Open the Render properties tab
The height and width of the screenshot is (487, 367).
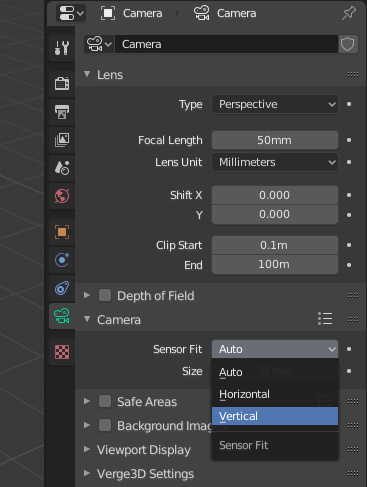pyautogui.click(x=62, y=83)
---
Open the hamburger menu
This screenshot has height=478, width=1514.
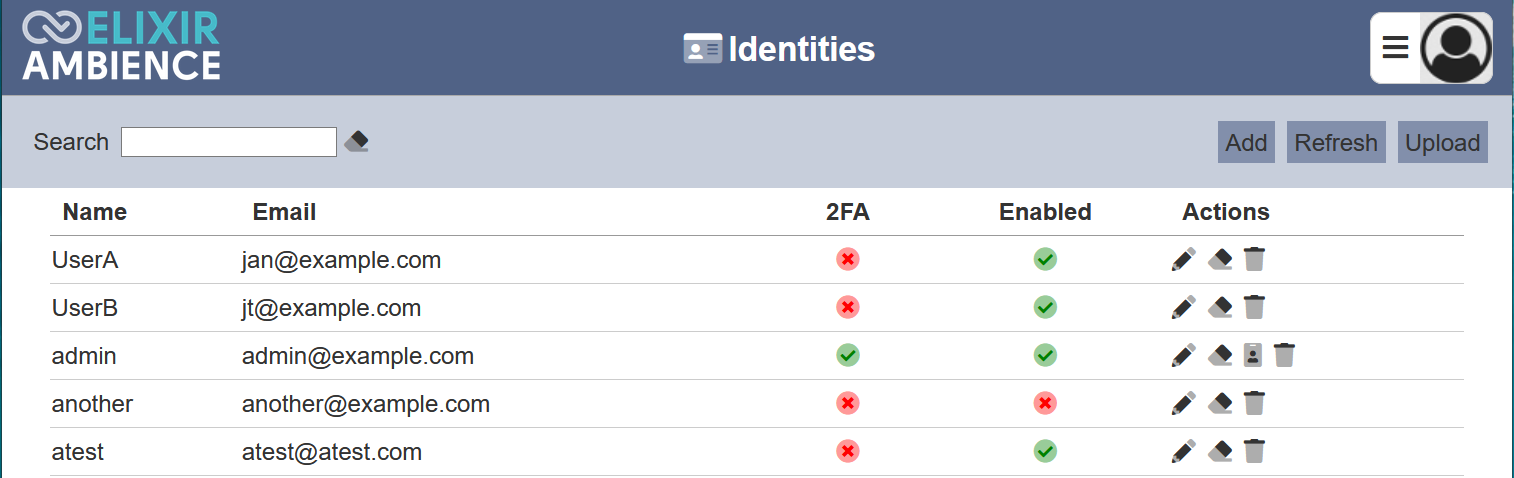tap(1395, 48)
--
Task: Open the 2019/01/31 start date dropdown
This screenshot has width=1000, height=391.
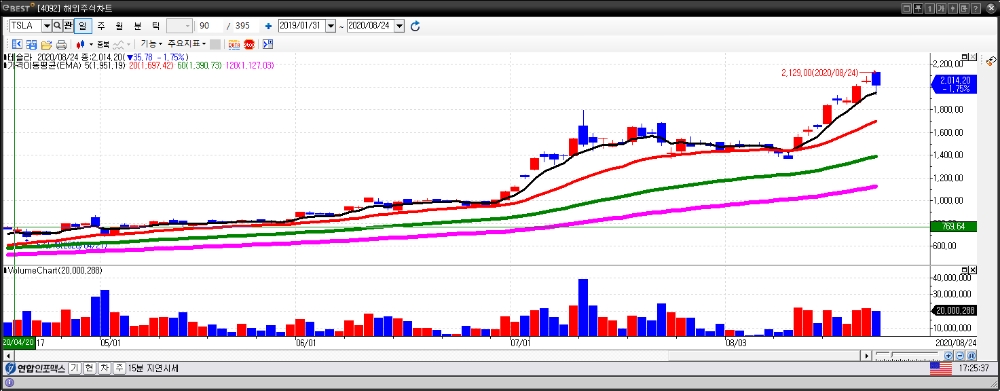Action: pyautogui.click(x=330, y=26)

Aim of the exercise: Show the lines of the entries that include the string "Open", copying each in full.

Response:
Open the Render properties tab
Open the hamburger menu
Task: Open the 2019/01/31 start date dropdown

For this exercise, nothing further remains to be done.